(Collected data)
● ● ● ●

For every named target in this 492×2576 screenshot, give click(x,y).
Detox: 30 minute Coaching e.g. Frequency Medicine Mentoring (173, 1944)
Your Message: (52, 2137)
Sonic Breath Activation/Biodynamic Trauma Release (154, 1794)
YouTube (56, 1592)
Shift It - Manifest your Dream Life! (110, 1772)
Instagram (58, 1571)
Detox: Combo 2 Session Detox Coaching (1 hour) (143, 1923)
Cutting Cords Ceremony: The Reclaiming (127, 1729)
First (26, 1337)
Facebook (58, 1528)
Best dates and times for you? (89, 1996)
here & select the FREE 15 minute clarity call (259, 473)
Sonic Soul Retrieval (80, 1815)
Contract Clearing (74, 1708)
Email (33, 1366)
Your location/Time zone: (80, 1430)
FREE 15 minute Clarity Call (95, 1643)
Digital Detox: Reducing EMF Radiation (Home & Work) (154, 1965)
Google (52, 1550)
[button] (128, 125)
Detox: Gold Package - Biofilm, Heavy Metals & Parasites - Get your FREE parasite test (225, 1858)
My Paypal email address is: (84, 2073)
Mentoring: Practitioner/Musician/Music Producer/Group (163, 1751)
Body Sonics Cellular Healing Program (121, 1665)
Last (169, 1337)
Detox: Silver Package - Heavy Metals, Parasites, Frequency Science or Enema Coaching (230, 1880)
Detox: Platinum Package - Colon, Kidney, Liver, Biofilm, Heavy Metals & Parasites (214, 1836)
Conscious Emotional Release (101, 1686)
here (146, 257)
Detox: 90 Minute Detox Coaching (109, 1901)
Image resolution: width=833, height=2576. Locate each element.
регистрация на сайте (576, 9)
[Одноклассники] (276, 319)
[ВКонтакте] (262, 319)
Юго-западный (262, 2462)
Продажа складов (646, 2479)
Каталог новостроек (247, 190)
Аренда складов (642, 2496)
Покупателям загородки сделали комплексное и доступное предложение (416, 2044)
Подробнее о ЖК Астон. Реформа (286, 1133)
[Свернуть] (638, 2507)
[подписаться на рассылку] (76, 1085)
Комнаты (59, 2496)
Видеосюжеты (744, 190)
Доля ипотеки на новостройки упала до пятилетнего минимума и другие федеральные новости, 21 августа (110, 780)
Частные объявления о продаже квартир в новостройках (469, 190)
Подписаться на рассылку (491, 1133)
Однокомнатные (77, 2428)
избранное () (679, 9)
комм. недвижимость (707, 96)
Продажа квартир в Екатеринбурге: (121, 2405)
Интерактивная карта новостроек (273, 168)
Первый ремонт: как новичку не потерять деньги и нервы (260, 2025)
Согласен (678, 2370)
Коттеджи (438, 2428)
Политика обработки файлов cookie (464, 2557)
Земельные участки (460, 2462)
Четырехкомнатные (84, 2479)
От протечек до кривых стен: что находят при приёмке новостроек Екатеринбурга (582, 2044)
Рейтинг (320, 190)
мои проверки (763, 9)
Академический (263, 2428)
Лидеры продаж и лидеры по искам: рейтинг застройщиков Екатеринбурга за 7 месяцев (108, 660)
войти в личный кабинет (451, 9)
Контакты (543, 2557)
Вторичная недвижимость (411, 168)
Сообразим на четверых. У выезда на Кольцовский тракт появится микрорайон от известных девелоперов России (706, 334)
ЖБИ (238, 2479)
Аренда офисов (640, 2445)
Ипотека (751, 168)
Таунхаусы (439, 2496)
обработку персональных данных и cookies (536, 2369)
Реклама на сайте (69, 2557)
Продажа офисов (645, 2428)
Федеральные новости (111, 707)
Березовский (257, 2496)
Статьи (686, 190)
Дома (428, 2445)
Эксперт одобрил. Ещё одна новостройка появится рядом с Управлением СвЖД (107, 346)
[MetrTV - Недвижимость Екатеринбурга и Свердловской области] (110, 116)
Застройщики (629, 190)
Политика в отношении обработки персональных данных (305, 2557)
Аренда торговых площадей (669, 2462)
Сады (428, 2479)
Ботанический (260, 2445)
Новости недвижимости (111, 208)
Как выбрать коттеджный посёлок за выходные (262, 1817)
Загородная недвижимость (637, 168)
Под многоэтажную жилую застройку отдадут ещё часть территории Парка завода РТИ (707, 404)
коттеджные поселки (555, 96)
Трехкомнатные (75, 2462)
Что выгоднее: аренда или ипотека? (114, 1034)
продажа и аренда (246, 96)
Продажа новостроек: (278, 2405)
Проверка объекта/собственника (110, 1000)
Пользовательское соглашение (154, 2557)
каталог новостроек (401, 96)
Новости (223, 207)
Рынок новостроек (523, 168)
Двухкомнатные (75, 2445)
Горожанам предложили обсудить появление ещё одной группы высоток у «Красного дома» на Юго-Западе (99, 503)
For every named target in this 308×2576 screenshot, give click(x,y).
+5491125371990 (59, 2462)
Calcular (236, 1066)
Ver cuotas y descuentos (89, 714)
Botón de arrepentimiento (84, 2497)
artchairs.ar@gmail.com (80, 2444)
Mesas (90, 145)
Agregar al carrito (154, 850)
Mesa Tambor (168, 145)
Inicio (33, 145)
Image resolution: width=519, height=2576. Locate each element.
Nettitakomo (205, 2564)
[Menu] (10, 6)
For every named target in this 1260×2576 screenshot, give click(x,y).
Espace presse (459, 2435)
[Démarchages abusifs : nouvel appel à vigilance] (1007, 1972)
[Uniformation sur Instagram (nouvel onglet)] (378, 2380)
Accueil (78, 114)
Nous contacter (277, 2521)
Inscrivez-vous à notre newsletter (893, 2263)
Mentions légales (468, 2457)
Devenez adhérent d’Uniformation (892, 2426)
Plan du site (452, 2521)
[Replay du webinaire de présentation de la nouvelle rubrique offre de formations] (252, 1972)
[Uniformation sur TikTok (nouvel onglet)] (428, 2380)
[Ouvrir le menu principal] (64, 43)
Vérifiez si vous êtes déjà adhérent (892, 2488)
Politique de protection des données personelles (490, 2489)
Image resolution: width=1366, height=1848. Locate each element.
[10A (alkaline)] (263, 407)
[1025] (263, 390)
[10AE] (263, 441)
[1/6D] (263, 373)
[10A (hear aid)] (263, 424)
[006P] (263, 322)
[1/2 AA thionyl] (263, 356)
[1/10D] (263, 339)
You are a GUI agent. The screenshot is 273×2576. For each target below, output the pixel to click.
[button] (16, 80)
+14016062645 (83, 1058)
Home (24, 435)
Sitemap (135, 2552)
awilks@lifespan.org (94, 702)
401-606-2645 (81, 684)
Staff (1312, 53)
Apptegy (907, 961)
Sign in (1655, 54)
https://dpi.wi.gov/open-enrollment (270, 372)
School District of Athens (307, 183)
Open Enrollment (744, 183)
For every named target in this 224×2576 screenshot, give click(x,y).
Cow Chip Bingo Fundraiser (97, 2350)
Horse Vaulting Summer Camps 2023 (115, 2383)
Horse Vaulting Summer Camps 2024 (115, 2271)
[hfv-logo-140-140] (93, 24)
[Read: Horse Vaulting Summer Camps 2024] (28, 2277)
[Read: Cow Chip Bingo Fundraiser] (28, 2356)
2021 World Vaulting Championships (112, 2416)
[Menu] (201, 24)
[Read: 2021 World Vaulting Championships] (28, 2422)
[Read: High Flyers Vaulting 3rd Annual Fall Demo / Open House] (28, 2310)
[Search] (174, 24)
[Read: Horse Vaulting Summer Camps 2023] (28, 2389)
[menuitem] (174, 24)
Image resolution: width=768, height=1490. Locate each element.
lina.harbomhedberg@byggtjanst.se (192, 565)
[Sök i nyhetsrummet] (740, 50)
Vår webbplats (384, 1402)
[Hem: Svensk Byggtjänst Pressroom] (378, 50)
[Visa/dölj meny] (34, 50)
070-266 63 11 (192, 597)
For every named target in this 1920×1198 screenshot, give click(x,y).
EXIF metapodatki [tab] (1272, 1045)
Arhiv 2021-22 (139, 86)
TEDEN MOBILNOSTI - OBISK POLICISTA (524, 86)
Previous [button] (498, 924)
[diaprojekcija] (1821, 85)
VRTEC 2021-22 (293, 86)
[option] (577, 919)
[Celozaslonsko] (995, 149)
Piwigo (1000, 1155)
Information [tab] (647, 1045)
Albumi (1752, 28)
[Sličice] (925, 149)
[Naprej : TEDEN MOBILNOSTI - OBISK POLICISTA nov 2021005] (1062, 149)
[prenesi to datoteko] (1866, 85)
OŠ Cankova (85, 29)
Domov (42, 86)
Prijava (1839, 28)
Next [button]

● ● ● ●

Problem to work on.
Please copy the lines in the records above between the one holding "Espace presse (459, 2435)" and the one holding "[1/6D] (263, 373)", inclusive, exactly and with no other line.

Answer to this task.
Espace presse (459, 2435)
[Démarchages abusifs : nouvel appel à vigilance] (1007, 1972)
[Uniformation sur Instagram (nouvel onglet)] (378, 2380)
Accueil (78, 114)
Nous contacter (277, 2521)
Inscrivez-vous à notre newsletter (893, 2263)
Mentions légales (468, 2457)
Devenez adhérent d’Uniformation (892, 2426)
Plan du site (452, 2521)
[Replay du webinaire de présentation de la nouvelle rubrique offre de formations] (252, 1972)
[Uniformation sur TikTok (nouvel onglet)] (428, 2380)
[Ouvrir le menu principal] (64, 43)
Vérifiez si vous êtes déjà adhérent (892, 2488)
Politique de protection des données personelles (490, 2489)
Image resolution: width=1366, height=1848. Locate each element.
[10A (alkaline)] (263, 407)
[1025] (263, 390)
[10AE] (263, 441)
[1/6D] (263, 373)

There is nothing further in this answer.